License: CC BY-NC 4.0
Published Online: 08-02-2021
Copyright Statement: Copyright © 2020; The Author(s).
Background and aims: Retrosternal goiter (RG) is defined as a thyroid mass of which more than 50% is located below the thoracic inlet. It can give rise to various compression symptoms like dyspnea and dysphagia, which necessitate the need for surgery. The aim of this study is to review the management of patients with retrosternal extension of goiter through a neck collar incision without sternotomy with minimal morbidity at a tertiary care center. Materials and methods: A retrospective analysis of 224 patients who underwent thyroid surgery between January 2014 and August 2018, in Department of ENT in RajaRajeswari Medical College and Hospital, Bengaluru, Karnataka, was done. Total 21 patients had retrosternal extension of thyroid. The patients were evaluated with respect to their demographics, clinical symptoms, thyroid gland location, histopathological results, and postoperative complications.
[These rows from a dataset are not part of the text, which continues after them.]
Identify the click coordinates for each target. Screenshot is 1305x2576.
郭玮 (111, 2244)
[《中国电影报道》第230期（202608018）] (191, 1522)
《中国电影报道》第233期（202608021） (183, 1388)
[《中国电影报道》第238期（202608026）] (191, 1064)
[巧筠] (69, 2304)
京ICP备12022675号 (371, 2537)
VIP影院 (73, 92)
Results: The median age was 51 years with range from 30 to 72 years. The ratio of thyroidectomies due to RG with respect to all thyroidectomies in this study population was 9.37%. All the patients underwent thyroidectomy (hemi/total) through cervical approach without sternotomy. The most common presentation was neck swelling (76.19%) followed by neck discomfort (23.80%) and dyspnea (9.52%). The final histopathological diagnosis in most of the patients was benign (80.95 %). Temporary postoperative complications occurred in five patients, which later resolved with treatment. Conclusion: Majority of RG are benign but surgery should always be considered because of risk of symptoms related to compression, acute airway obstruction, and the possible risk of malignancy. Clinical significance: Most of the RG can be adequately resected via cervical collar incision without sternotomy with minimal morbidity.